La continuité de l’action pénale
En matière pénale, échappent à la suspension les procès de validation de la mesure d’arrestation ou de garde à vue et ceux où les délais de détention provisoire expirent pendant la période de suspension. Il en va de même :
- pour ceux qui concernent les personnes poursuivies en détention (sur demande expresse des détenus ou de leurs avocats) ;
- pour l’application de mesures de prévention (sur demande expresse des accusés ou de leurs avocats) ;
- pour ceux dont l’urgence due à la nécessité de recueillir des preuves ne peut être différée. Dans ce dernier cas, la déclaration d’urgence est faite par le juge ou par le président du collège par un décret non susceptible de recours.
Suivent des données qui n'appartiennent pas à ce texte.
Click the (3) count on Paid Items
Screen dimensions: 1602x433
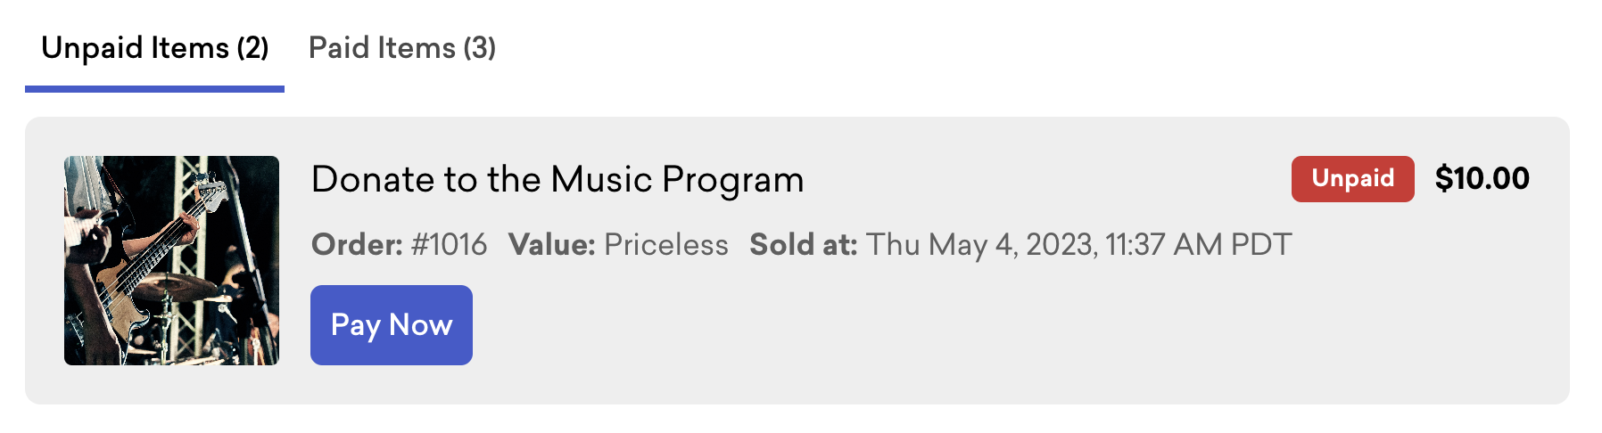(480, 48)
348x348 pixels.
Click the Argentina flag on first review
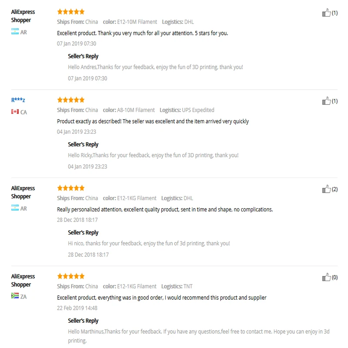coord(15,31)
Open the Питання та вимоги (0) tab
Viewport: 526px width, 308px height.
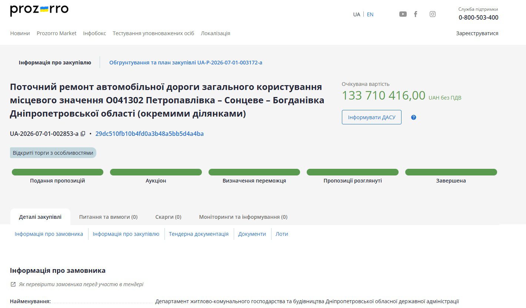point(108,217)
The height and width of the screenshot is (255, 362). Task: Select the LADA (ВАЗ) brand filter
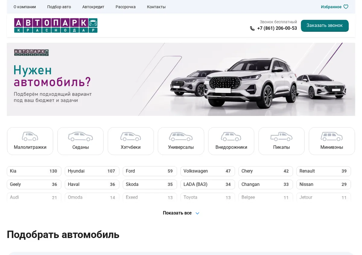point(208,184)
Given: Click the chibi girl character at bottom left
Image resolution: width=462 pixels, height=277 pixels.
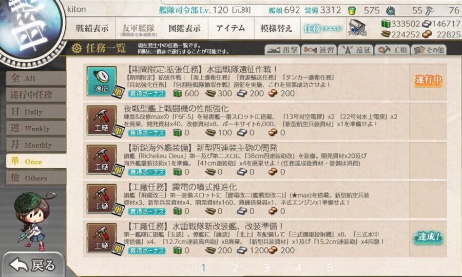Looking at the screenshot, I should click(x=33, y=220).
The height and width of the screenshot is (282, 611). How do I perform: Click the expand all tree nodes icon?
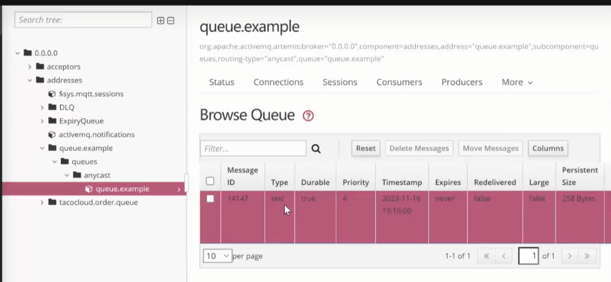pos(161,21)
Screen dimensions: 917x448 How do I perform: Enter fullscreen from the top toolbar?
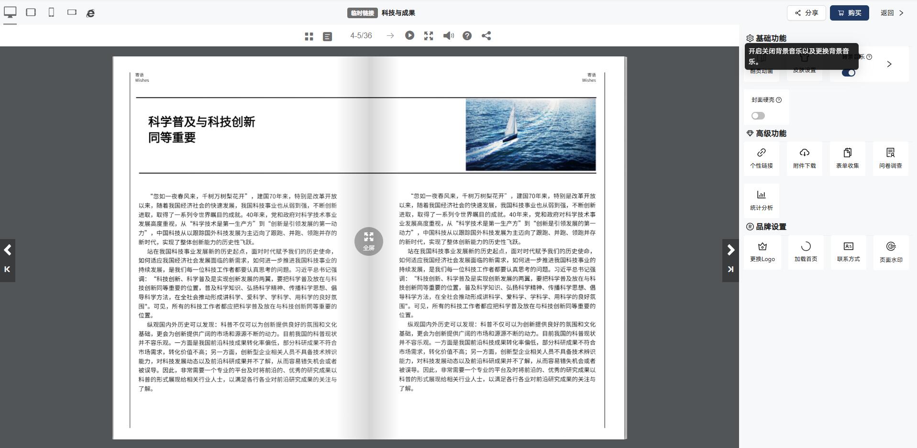coord(429,36)
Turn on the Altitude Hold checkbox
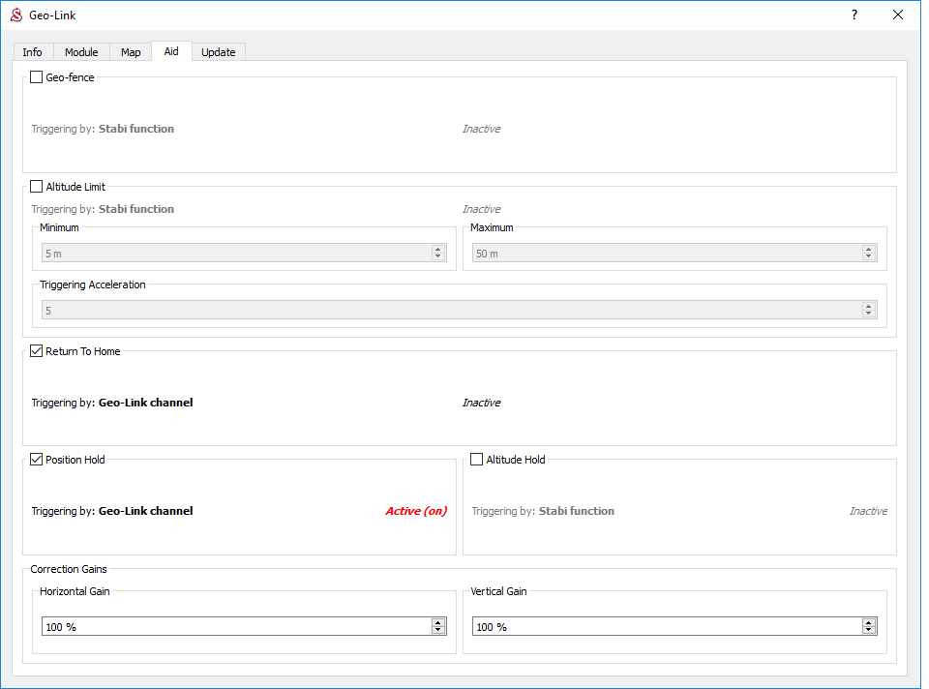The height and width of the screenshot is (689, 929). pos(477,460)
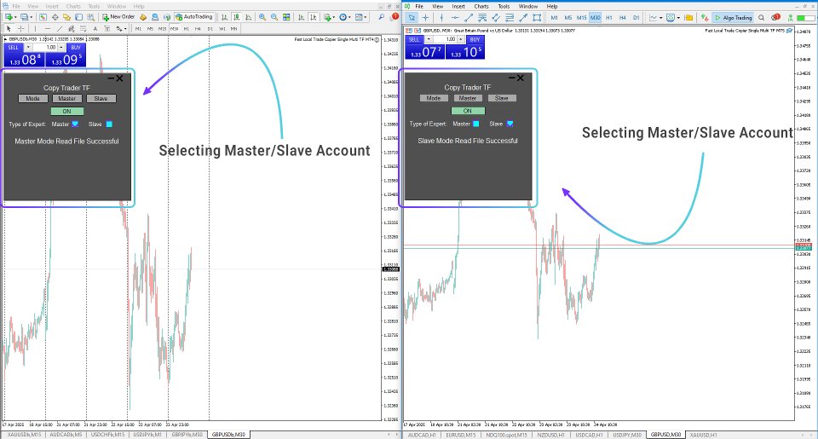Toggle AutoTrading in the MT4 toolbar
This screenshot has height=439, width=818.
tap(194, 17)
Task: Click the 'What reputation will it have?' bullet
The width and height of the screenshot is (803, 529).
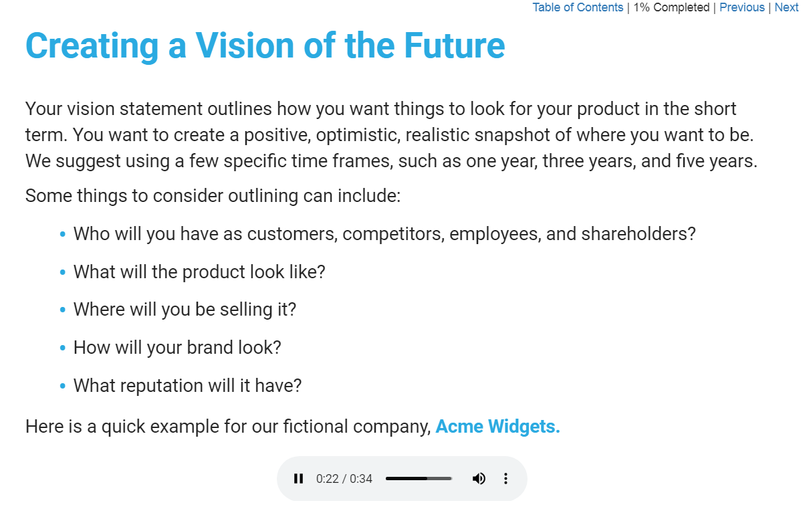Action: click(x=188, y=386)
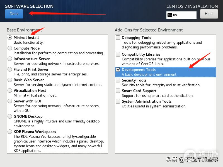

Lorsque la suspension des délais est appliquée, le cours de la prescription du délit est lui aussi suspendu, tout comme les délais établis par les articles 303 (détention préventive) et 308 (mesures coercitives différentes de la détention préventive et mesures d’interdiction) du code de procédure pénale.
Outre les mesures de suspensions légales des procès, les alinéas 5 et 6 de l’article 83 prévoient que le dirigeants des offices judiciaires peuvent adopter une série de mesures de sécurité comme :
- la limitation de l’accès du public aux offices judiciaires ;
- la limitation des horaires d’ouverture au public ;
- la réglementation de l’accès aux services ;
- l’adoption de lignes directrices pour la fixation et le déroulement des audiences, y compris l’exclusion du public de la salle d’audience ;
- la prévision du déroulement des audiences civiles par accès à distance ;
- la prévision du renvoi des audiences à une date suivante le 30 juin 2020 dans les procès civils et pénaux, sauf les cas relevant de l’alinéa 3 vus plus haut.
Il demeure des cas dans lesquels la saisine de la juridiction s’avère impossible à cause de l’application des mesures des alinéas 5 et 6. Les délais de prescriptions et de forclusion qui regardent les droits qui ne peuvent pas être exercés que par la poursuite des activités rendues impossibles à cause de ces mesures (article 83, alinéa 8 du décret-loi du 17 mars 2020, n° 18) demeurent suspendus.